Была у Анастасии Матвеевны и еще причина для того, чтобы отговаривать сына от женитьбы, открывшаяся позднее: она, оказывается, уже приглядела ему невесту в семье помещика Эртеля, которой тогда было только тринадцать лет (нужно было ждать года два-три, пока она подрастет). Эта невеста не была бедна, как Тевяшова, за которой давали всего 15 душ в приданое. Сын неожиданно нарушил заботливые, но скрытные расчеты матери.
Не советовала Анастасия Матвеевна сыну и в отставку выходить: «И служба и чин твой так малы, если и в статскую службу идти по твоему чину, то я не знаю, какое место».
Рылеев отвечал: «Знаю, что неприлично в такой молодости оставить службу, и что четырехлетние беспокойства недостаточная еще жертва с моей стороны отечеству и государю… Но разве не могу и не в военной службе доплатить им то, чего недодал в военной?» И в другой раз: «Человек родится не для других только, он должен заботиться и о себе — и потому, кажется, довольно для государя пяти лет: пора подумать и о своих!»
Предлог отставки — «расстроенное имение, год от году более и более уменьшающееся», действительная же причина ее видна из следующих слов Рылеева: «Для нынешней службы нужны подлецы, а я, к счастию, не могу им быть».
Все обстоятельства складывались в пользу отставки.

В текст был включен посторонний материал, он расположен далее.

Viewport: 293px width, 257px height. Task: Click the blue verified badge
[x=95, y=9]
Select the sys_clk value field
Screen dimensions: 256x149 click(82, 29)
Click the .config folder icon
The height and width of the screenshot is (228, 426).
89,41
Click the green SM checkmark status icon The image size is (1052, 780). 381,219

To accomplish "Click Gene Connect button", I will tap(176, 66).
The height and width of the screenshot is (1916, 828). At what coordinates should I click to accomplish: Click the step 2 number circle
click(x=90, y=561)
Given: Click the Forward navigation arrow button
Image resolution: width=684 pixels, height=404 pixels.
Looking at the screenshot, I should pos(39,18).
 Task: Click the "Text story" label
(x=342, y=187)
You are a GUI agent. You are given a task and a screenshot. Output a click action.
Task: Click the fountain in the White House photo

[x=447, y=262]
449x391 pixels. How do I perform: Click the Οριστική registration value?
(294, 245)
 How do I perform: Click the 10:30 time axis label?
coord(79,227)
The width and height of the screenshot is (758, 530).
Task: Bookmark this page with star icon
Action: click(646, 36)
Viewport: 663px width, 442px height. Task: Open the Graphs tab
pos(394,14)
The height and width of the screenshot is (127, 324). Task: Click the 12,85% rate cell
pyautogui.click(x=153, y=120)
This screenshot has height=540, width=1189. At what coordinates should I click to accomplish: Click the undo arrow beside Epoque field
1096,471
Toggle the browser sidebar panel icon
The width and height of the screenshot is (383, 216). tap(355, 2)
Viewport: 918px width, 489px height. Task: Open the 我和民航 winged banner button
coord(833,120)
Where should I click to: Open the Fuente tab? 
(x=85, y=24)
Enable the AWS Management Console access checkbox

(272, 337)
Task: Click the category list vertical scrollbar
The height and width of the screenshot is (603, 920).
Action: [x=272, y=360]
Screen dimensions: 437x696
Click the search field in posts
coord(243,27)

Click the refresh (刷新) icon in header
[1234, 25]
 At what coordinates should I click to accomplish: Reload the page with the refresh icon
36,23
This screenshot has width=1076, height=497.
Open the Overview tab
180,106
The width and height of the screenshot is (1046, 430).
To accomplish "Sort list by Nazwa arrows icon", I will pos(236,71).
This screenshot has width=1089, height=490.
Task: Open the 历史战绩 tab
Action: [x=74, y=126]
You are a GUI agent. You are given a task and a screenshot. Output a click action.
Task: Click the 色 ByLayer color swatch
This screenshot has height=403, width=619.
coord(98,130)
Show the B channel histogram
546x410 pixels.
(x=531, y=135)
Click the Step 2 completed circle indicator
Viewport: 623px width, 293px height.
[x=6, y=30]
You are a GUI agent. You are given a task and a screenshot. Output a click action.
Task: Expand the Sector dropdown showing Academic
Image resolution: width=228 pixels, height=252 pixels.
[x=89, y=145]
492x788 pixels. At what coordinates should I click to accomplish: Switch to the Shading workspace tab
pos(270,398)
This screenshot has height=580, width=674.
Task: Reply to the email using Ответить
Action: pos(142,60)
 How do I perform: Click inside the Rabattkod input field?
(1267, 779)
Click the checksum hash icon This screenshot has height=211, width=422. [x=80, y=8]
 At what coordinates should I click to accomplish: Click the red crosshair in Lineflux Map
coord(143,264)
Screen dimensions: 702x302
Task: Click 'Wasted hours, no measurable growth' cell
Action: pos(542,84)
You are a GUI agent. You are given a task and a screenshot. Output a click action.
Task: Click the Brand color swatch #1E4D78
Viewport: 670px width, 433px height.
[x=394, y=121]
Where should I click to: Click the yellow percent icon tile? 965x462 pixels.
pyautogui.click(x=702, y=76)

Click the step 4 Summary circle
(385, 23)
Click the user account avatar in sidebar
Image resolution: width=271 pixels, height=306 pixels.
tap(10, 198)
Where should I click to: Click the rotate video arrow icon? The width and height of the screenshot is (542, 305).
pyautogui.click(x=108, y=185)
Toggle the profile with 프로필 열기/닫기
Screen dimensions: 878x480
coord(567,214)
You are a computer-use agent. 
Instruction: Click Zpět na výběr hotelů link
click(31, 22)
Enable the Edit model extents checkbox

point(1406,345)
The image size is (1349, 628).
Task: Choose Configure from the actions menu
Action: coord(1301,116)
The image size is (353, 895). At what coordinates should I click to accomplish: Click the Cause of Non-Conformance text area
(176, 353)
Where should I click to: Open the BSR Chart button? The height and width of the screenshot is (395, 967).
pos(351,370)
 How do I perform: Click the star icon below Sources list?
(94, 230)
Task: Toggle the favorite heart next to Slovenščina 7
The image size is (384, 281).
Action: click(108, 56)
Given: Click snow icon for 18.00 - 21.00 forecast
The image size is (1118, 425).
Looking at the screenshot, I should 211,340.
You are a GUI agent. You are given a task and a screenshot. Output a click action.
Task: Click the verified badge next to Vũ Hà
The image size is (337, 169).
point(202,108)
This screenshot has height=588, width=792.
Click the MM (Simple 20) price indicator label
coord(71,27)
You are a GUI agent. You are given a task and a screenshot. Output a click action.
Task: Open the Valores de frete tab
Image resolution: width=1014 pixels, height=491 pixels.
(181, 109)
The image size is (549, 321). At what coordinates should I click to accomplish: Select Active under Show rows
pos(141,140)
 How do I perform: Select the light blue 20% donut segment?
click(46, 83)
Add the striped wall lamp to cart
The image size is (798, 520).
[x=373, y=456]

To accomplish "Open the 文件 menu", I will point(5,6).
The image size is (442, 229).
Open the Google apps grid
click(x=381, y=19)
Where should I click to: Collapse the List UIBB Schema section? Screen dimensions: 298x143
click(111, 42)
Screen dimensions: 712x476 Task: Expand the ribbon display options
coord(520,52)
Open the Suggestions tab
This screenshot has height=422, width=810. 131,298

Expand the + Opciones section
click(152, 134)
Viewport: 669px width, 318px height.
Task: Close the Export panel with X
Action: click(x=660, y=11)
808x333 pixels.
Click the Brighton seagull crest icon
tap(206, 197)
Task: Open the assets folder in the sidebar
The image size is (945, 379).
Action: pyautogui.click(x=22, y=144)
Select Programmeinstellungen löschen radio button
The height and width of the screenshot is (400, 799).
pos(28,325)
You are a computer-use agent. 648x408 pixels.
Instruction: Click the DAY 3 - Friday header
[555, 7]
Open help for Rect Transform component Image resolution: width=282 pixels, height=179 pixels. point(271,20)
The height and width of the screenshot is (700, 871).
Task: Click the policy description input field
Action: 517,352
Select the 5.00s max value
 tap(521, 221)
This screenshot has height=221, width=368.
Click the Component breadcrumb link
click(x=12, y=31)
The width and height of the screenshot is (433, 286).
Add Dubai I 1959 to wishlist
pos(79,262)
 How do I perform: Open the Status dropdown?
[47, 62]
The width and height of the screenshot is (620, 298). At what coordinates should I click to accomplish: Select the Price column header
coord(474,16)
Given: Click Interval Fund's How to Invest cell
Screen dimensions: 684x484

Еще одно — дуэль прапорщика Миллера с командиром батареи подполковником Сухозанетом, в которой Рылеев участвовал в качестве секунданта Миллера.
Рылеев писал о причинах дуэли: «Сухозанет, дабы перессорить между собой офицеров, представил младших к повышению чинов. Эти догадались и все пошли к нему. Те, которых он представил, сказали ему, что они не чувствуют, дабы они сделали для службы что-либо отличное противу своих товарищей, а те, которых он хотел было обойти, сначала довольно учтиво, а наконец, видя, что он не унимается, с неудовольствием доказывали ему, как он несправедлив. Видя же, что и это его не трогает, все офицеры, и представленные и обойденные, подали к переводу в кирасиры».
При этом споре прапорщик Миллер вспылил в ответ на какую-то дерзость Сухозанета и дал ему пощечину. Таким образом офицеры батареи, сослуживцы Рылеева, на своем собственном опыте убедились, что подлость и тупая грубость глубоко гнездятся в армейском быту. Дуэль состоялась в Белогорье в июне 1818 года, Миллер был ранен в руку и подал в отставку. Все офицеры батареи договорились покинуть эту роту.